Don’t Use Sensitive Data as Unique Identifiers
Your company needs to set up procedures that prevent sensitive data being used as unique identifiers. Don’t use Social Security numbers or driver’s license numbers as employee IDs or client account numbers. If you are doing this, create new unique user identifiers immediately and update your system.
When you have sensitive physical records, restrict physical access to them. This may be in a locked storage cabinet or locked room, and only those who need the information should be able to access the records.

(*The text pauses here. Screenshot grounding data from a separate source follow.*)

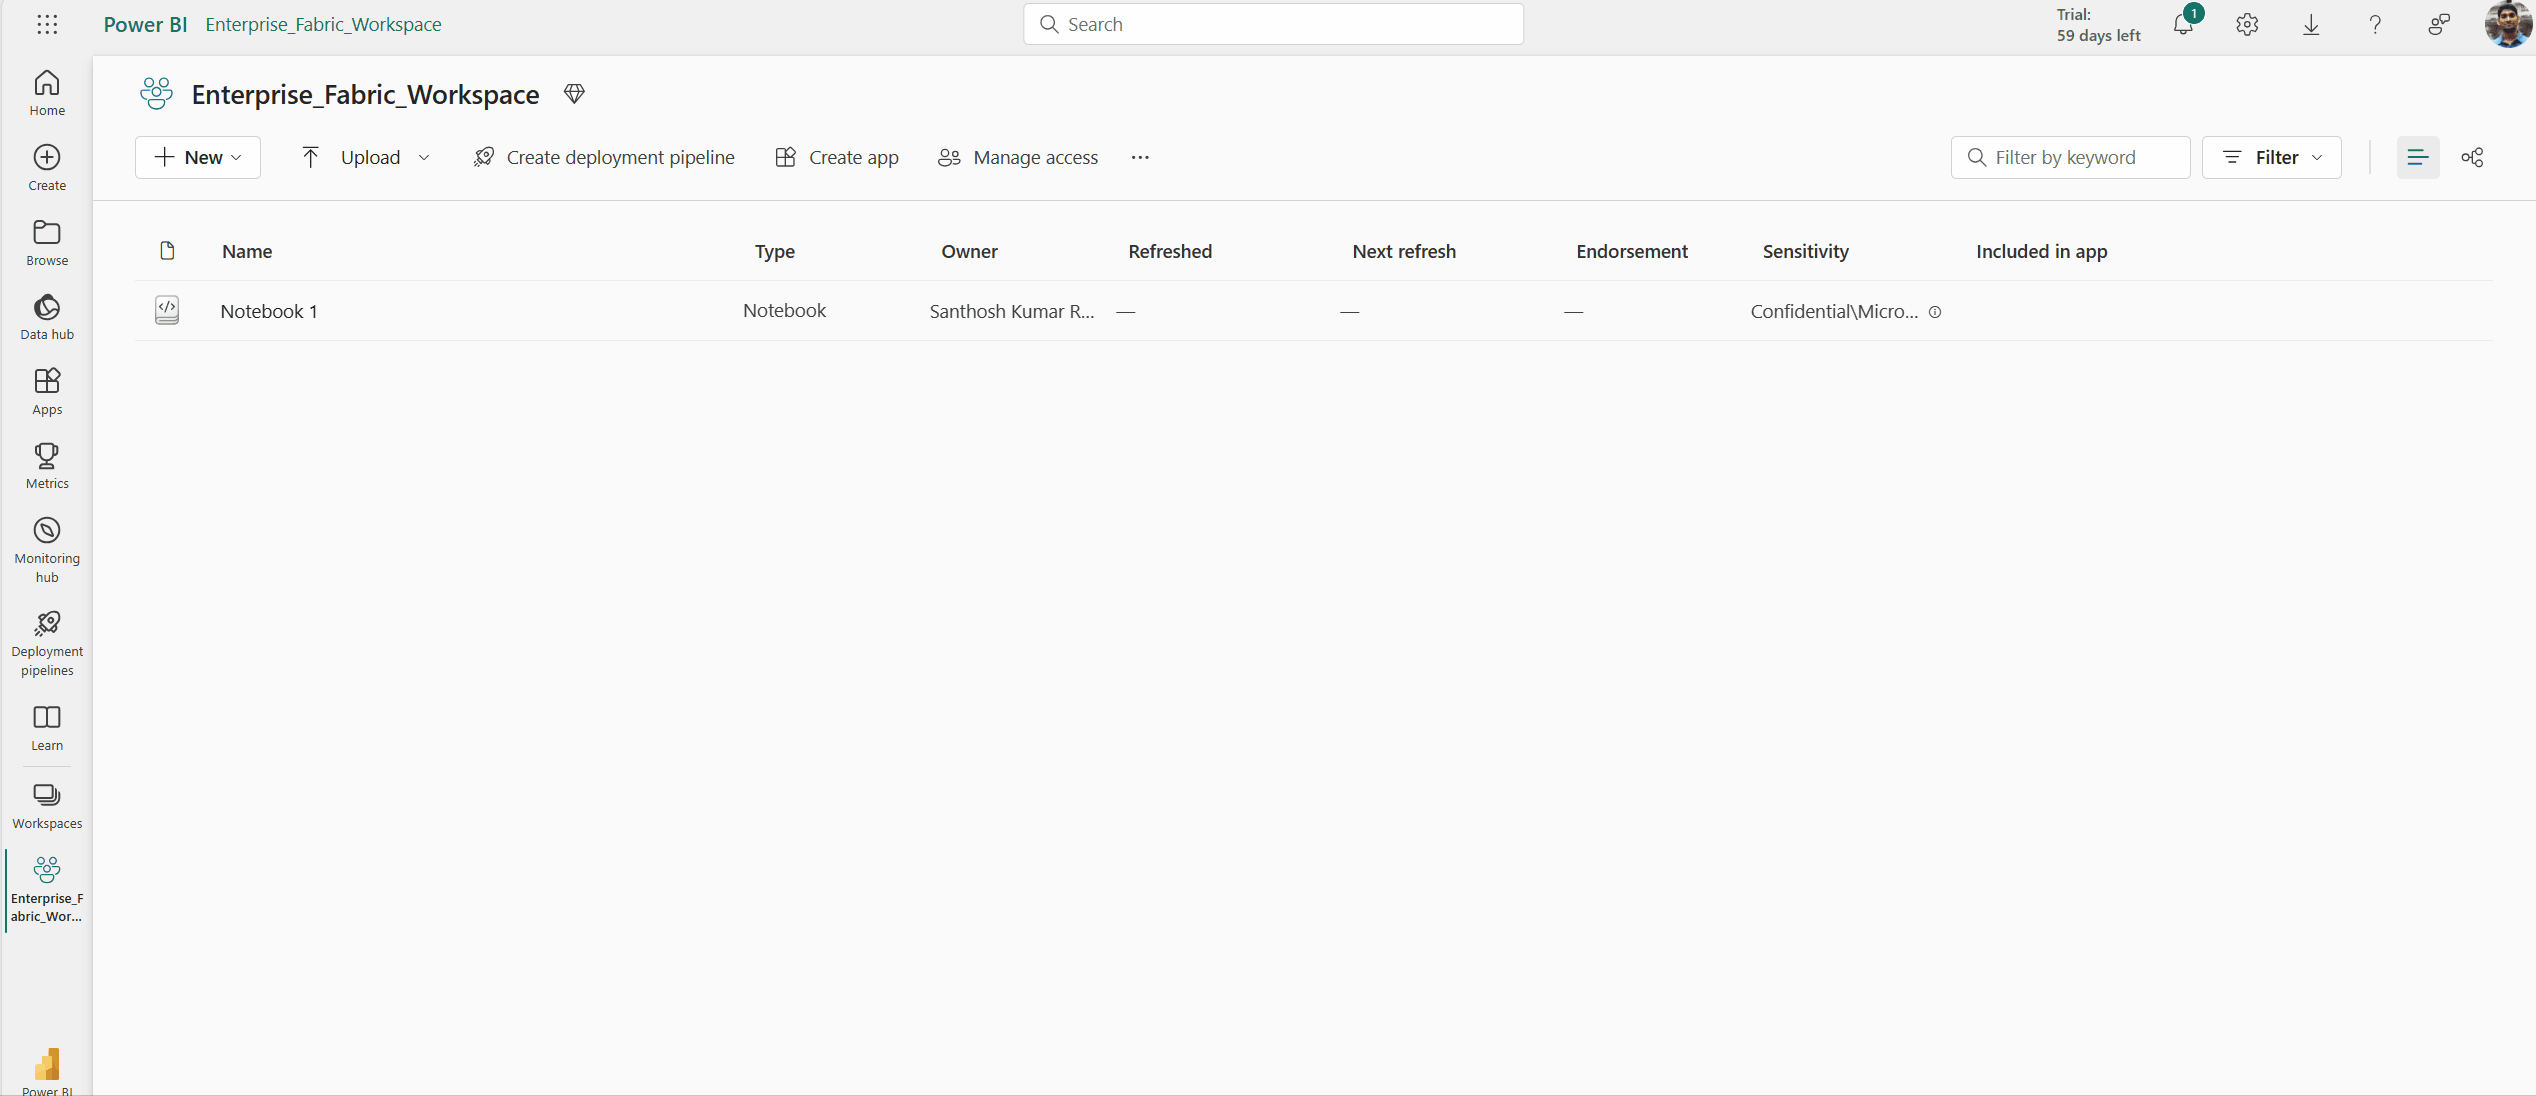Select the Enterprise_Fabric_Workspace icon
Viewport: 2536px width, 1096px height.
click(x=47, y=868)
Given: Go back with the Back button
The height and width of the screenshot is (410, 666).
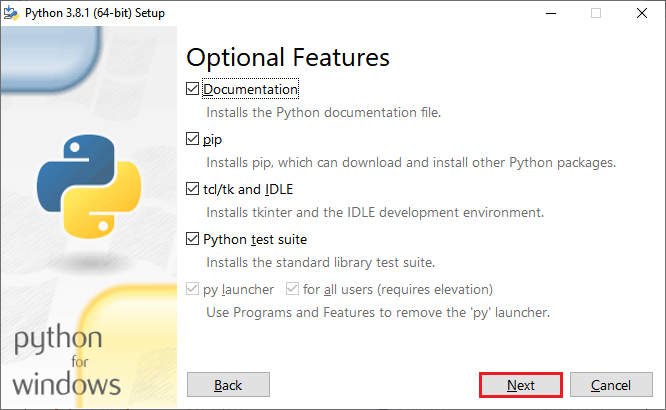Looking at the screenshot, I should (x=228, y=385).
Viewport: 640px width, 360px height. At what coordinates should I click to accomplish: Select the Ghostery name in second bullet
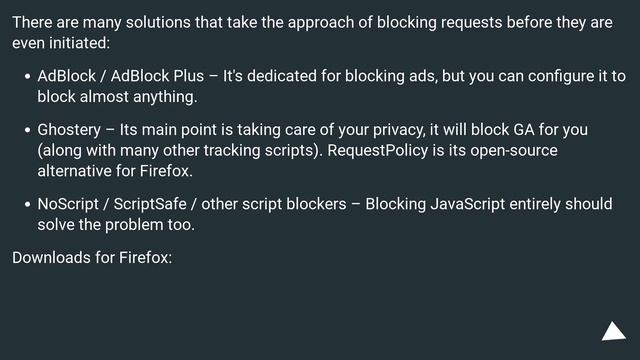click(69, 130)
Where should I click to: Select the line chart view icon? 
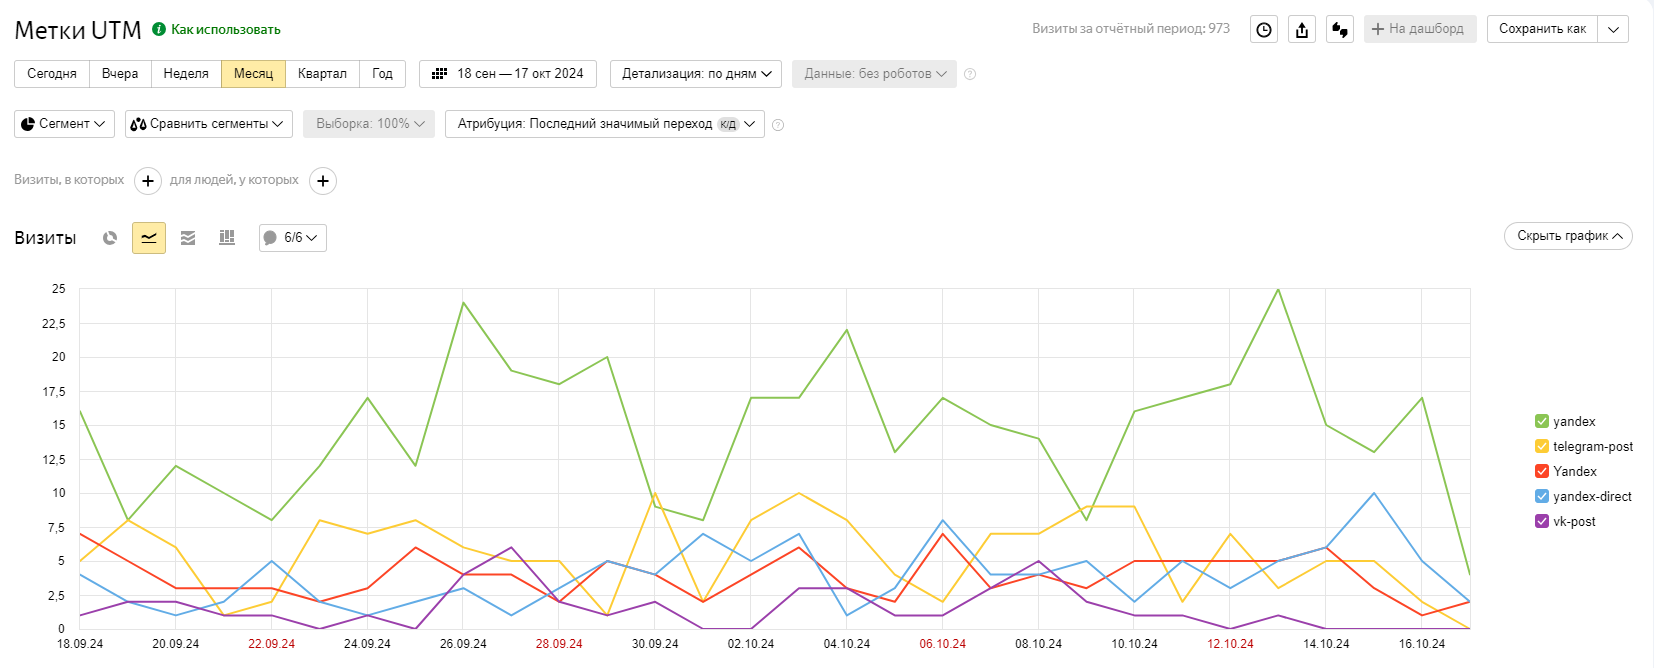click(x=149, y=238)
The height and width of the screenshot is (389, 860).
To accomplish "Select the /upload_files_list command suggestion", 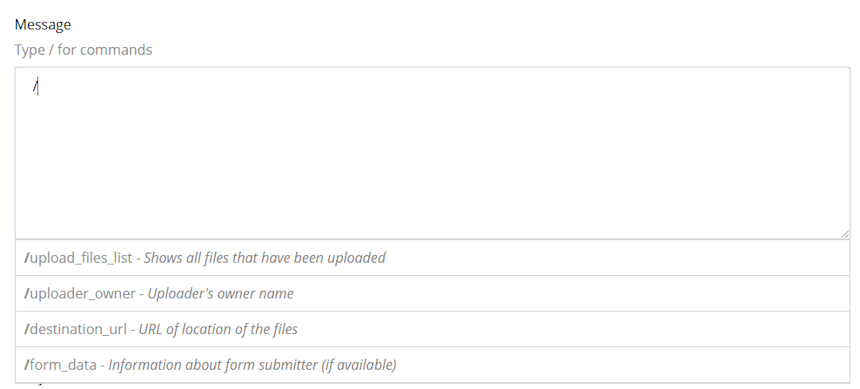I will (x=433, y=258).
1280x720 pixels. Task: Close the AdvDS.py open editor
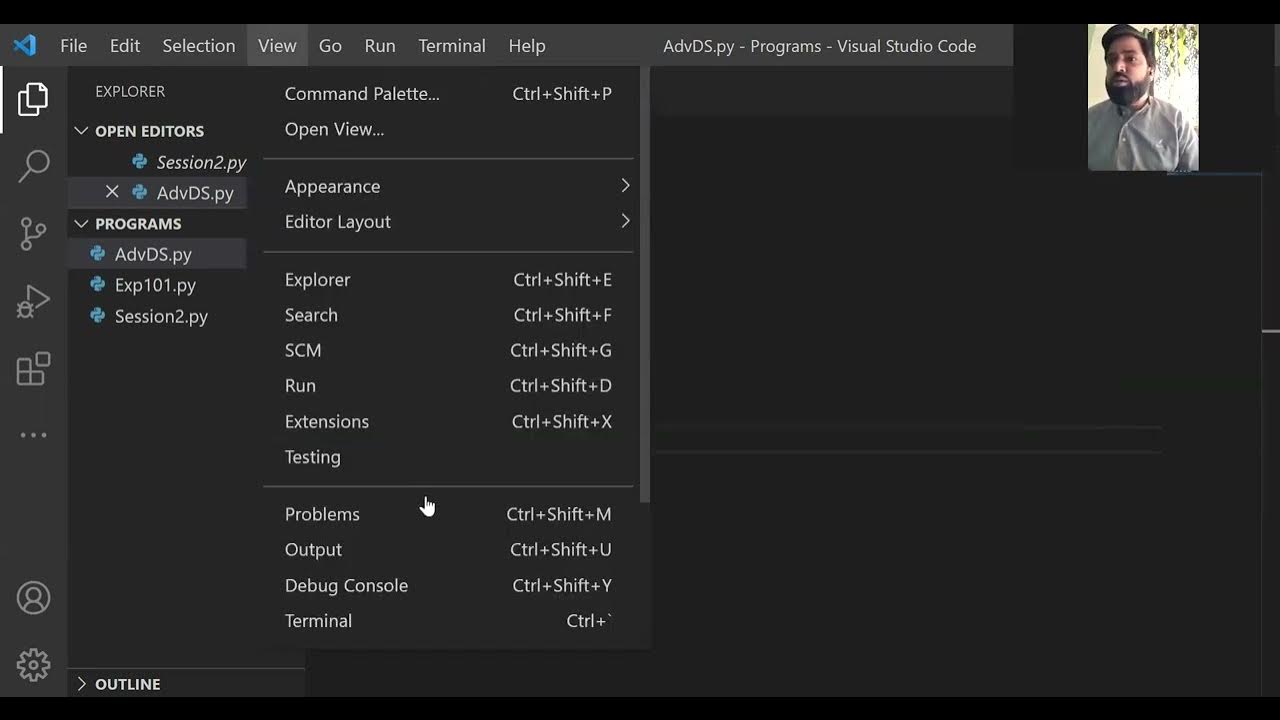pyautogui.click(x=112, y=192)
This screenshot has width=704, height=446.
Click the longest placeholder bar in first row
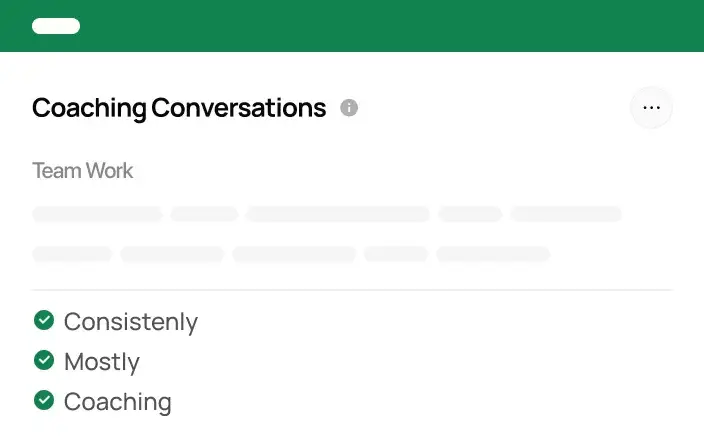[338, 214]
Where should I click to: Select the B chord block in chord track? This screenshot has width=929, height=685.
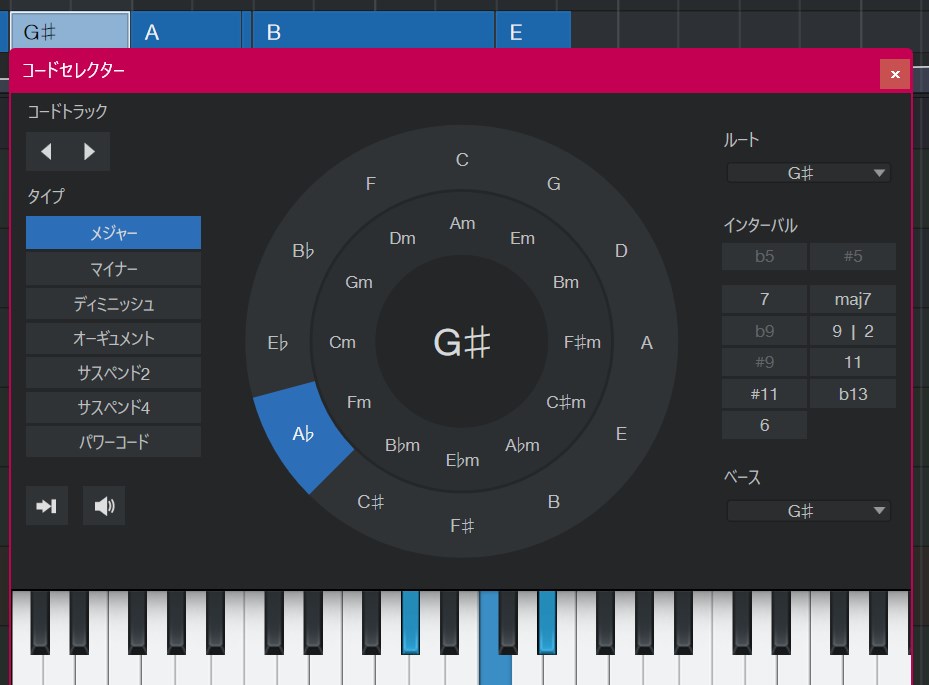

The same should be true of your IT systems. Only those who need to be able to see customers’ personal information or financial information should be able to see that information. Don’t give temporary workers access to mission-critical data or sensitive information. Always encrypt data before you transmit it through the internet. Another approach is limiting the use of USB drives and portable media.
There are a number of ways to limit risk. Not letting people view sensitive company data on unsecured personal devices is one way. Another is prohibiting file sharing services or use of personal software on work computers since this opens up the door to malware getting onto your IT infrastructure.
You can set policies that limit risk, like timing out users after a set period of inactivity, requiring passwords to be reset periodically, and deactivating user accounts as soon as someone leaves the company. Restrict telecommuting to company-controlled computers that have the approved anti-virus and anti-malware software on it. And train employees never to leave company laptop computers and tablets lying around.
Destroy Before Disposal
Don’t just throw out an old computer. Deleting files isn’t good enough. Instead, use software that totally wipes the information from the system before you donate, discard or destroy to old computer or server. Services like Secure Data will allow you to recover data from faulty machines before you dispose of them.
Keep Your Defenses Up
Keep your security patches up to date on all computers. Have IT maintain firewalls, anti-virus software, and anti-spyware software on the network and make IT security a priority.
Take action now to minimize the odds of a data breach. Follow our advice, and you’ll limit the potential impact of a breach if it does occur.